— DATA FOR THIS EXERCISE —
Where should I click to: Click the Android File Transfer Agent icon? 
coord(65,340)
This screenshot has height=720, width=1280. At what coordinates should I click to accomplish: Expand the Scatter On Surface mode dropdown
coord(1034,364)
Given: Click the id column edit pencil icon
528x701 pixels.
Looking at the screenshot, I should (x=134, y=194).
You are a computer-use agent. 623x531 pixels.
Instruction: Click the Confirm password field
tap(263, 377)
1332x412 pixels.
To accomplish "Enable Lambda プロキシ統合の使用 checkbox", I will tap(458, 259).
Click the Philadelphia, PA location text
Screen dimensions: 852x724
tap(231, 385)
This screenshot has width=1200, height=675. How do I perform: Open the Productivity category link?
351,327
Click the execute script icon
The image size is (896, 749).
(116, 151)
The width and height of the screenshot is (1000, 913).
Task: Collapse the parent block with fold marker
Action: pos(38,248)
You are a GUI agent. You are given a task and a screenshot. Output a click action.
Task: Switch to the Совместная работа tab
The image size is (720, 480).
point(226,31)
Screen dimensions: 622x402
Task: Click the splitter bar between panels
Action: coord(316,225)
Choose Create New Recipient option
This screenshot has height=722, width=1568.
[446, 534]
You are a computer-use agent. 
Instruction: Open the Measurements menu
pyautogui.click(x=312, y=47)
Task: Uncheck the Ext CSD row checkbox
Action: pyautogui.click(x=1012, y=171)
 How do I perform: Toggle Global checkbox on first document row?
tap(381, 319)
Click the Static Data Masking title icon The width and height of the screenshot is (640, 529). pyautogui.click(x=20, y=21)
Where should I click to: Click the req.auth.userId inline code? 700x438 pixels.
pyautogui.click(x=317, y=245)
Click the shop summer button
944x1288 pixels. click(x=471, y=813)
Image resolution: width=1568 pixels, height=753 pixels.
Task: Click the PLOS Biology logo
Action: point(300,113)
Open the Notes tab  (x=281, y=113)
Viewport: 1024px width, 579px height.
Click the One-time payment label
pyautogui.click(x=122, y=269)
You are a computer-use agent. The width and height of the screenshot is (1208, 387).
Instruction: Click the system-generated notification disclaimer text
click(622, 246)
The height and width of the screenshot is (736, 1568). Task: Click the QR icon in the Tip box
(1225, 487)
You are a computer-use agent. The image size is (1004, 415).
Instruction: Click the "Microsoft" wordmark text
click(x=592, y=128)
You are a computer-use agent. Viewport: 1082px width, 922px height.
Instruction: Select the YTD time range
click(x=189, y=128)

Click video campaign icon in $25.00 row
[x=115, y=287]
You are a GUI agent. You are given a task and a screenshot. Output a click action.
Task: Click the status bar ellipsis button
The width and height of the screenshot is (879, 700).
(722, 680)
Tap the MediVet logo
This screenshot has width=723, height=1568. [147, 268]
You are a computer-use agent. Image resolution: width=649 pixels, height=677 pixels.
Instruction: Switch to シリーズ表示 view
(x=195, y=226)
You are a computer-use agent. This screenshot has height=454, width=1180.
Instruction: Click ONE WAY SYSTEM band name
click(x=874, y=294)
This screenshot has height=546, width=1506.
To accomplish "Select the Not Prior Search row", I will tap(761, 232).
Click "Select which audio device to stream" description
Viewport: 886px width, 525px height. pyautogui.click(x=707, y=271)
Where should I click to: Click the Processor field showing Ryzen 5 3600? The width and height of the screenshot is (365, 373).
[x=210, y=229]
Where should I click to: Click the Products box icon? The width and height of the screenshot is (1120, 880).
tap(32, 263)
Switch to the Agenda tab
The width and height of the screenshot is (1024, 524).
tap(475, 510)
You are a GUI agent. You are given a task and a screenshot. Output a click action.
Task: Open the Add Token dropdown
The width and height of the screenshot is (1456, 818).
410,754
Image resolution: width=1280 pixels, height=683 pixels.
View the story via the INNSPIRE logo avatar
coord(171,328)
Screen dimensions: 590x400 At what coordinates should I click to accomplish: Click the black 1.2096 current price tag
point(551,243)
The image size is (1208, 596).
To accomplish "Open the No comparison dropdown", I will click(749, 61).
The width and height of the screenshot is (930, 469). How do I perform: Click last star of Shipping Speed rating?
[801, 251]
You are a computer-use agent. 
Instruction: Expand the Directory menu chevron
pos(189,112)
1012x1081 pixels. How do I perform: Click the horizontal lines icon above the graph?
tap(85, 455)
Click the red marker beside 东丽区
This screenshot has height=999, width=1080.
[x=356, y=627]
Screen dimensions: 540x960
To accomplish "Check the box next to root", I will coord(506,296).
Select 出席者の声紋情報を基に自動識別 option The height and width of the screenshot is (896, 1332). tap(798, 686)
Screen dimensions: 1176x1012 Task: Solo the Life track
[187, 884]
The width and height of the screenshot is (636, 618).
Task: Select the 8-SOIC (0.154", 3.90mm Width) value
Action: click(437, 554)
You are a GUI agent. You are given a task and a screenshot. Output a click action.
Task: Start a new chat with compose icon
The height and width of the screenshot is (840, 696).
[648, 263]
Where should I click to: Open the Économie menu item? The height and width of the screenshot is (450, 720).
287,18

— WORK TO COMPLETE —
Write every record above out again exactly as it stands.

— REPLY —
Where should I click to: Click the Android File Transfer Agent icon? 
coord(65,340)
This screenshot has height=720, width=1280. At what coordinates should I click to accomplish: Expand the Scatter On Surface mode dropdown
coord(1034,364)
Given: Click the id column edit pencil icon
528x701 pixels.
Looking at the screenshot, I should (x=134, y=194).
You are a computer-use agent. 623x531 pixels.
Instruction: Click the Confirm password field
tap(263, 377)
1332x412 pixels.
To accomplish "Enable Lambda プロキシ統合の使用 checkbox", I will tap(458, 259).
Click the Philadelphia, PA location text
Screen dimensions: 852x724
tap(231, 385)
This screenshot has width=1200, height=675. How do I perform: Open the Productivity category link?
351,327
Click the execute script icon
The image size is (896, 749).
(116, 151)
The width and height of the screenshot is (1000, 913).
Task: Collapse the parent block with fold marker
Action: pos(38,248)
You are a GUI agent. You are given a task and a screenshot. Output a click action.
Task: Switch to the Совместная работа tab
The image size is (720, 480).
point(226,31)
Screen dimensions: 622x402
Task: Click the splitter bar between panels
Action: coord(316,225)
Choose Create New Recipient option
This screenshot has height=722, width=1568.
[446, 534]
You are a computer-use agent. 
Instruction: Open the Measurements menu
pyautogui.click(x=312, y=47)
Task: Uncheck the Ext CSD row checkbox
Action: pyautogui.click(x=1012, y=171)
 How do I perform: Toggle Global checkbox on first document row?
tap(381, 319)
Click the Static Data Masking title icon The width and height of the screenshot is (640, 529). pyautogui.click(x=20, y=21)
Where should I click to: Click the req.auth.userId inline code? 700x438 pixels.
pyautogui.click(x=317, y=245)
Click the shop summer button
944x1288 pixels. click(x=471, y=813)
Image resolution: width=1568 pixels, height=753 pixels.
Task: Click the PLOS Biology logo
Action: point(300,113)
Open the Notes tab  (x=281, y=113)
Viewport: 1024px width, 579px height.
Click the One-time payment label
pyautogui.click(x=122, y=269)
You are a computer-use agent. The width and height of the screenshot is (1208, 387).
Instruction: Click the system-generated notification disclaimer text
click(622, 246)
The height and width of the screenshot is (736, 1568). Task: Click the QR icon in the Tip box
(1225, 487)
You are a computer-use agent. The image size is (1004, 415).
Instruction: Click the "Microsoft" wordmark text
click(x=592, y=128)
You are a computer-use agent. Viewport: 1082px width, 922px height.
Instruction: Select the YTD time range
click(x=189, y=128)

Click video campaign icon in $25.00 row
[x=115, y=287]
You are a GUI agent. You are given a task and a screenshot. Output a click action.
Task: Click the status bar ellipsis button
The width and height of the screenshot is (879, 700).
(722, 680)
Tap the MediVet logo
This screenshot has width=723, height=1568. [147, 268]
You are a computer-use agent. Image resolution: width=649 pixels, height=677 pixels.
Instruction: Switch to シリーズ表示 view
(x=195, y=226)
You are a computer-use agent. This screenshot has height=454, width=1180.
Instruction: Click ONE WAY SYSTEM band name
click(x=874, y=294)
This screenshot has height=546, width=1506.
To accomplish "Select the Not Prior Search row", I will tap(761, 232).
Click "Select which audio device to stream" description
Viewport: 886px width, 525px height. pyautogui.click(x=707, y=271)
Where should I click to: Click the Processor field showing Ryzen 5 3600? The width and height of the screenshot is (365, 373).
[x=210, y=229]
Where should I click to: Click the Products box icon? The width and height of the screenshot is (1120, 880).
tap(32, 263)
Switch to the Agenda tab
The width and height of the screenshot is (1024, 524).
tap(475, 510)
You are a GUI agent. You are given a task and a screenshot. Output a click action.
Task: Open the Add Token dropdown
The width and height of the screenshot is (1456, 818).
410,754
Image resolution: width=1280 pixels, height=683 pixels.
View the story via the INNSPIRE logo avatar
coord(171,328)
Screen dimensions: 590x400 At what coordinates should I click to accomplish: Click the black 1.2096 current price tag
point(551,243)
The image size is (1208, 596).
To accomplish "Open the No comparison dropdown", I will click(749, 61).
The width and height of the screenshot is (930, 469). How do I perform: Click last star of Shipping Speed rating?
[801, 251]
You are a computer-use agent. 
Instruction: Expand the Directory menu chevron
pos(189,112)
1012x1081 pixels. How do I perform: Click the horizontal lines icon above the graph?
tap(85, 455)
Click the red marker beside 东丽区
This screenshot has height=999, width=1080.
[x=356, y=627]
Screen dimensions: 540x960
To accomplish "Check the box next to root", I will coord(506,296).
Select 出席者の声紋情報を基に自動識別 option The height and width of the screenshot is (896, 1332). tap(798, 686)
Screen dimensions: 1176x1012 Task: Solo the Life track
[187, 884]
The width and height of the screenshot is (636, 618).
Task: Select the 8-SOIC (0.154", 3.90mm Width) value
Action: click(437, 554)
You are a GUI agent. You are given a task and a screenshot. Output a click action.
Task: Start a new chat with compose icon
The height and width of the screenshot is (840, 696).
[648, 263]
Where should I click to: Open the Économie menu item? The height and width of the screenshot is (450, 720).
287,18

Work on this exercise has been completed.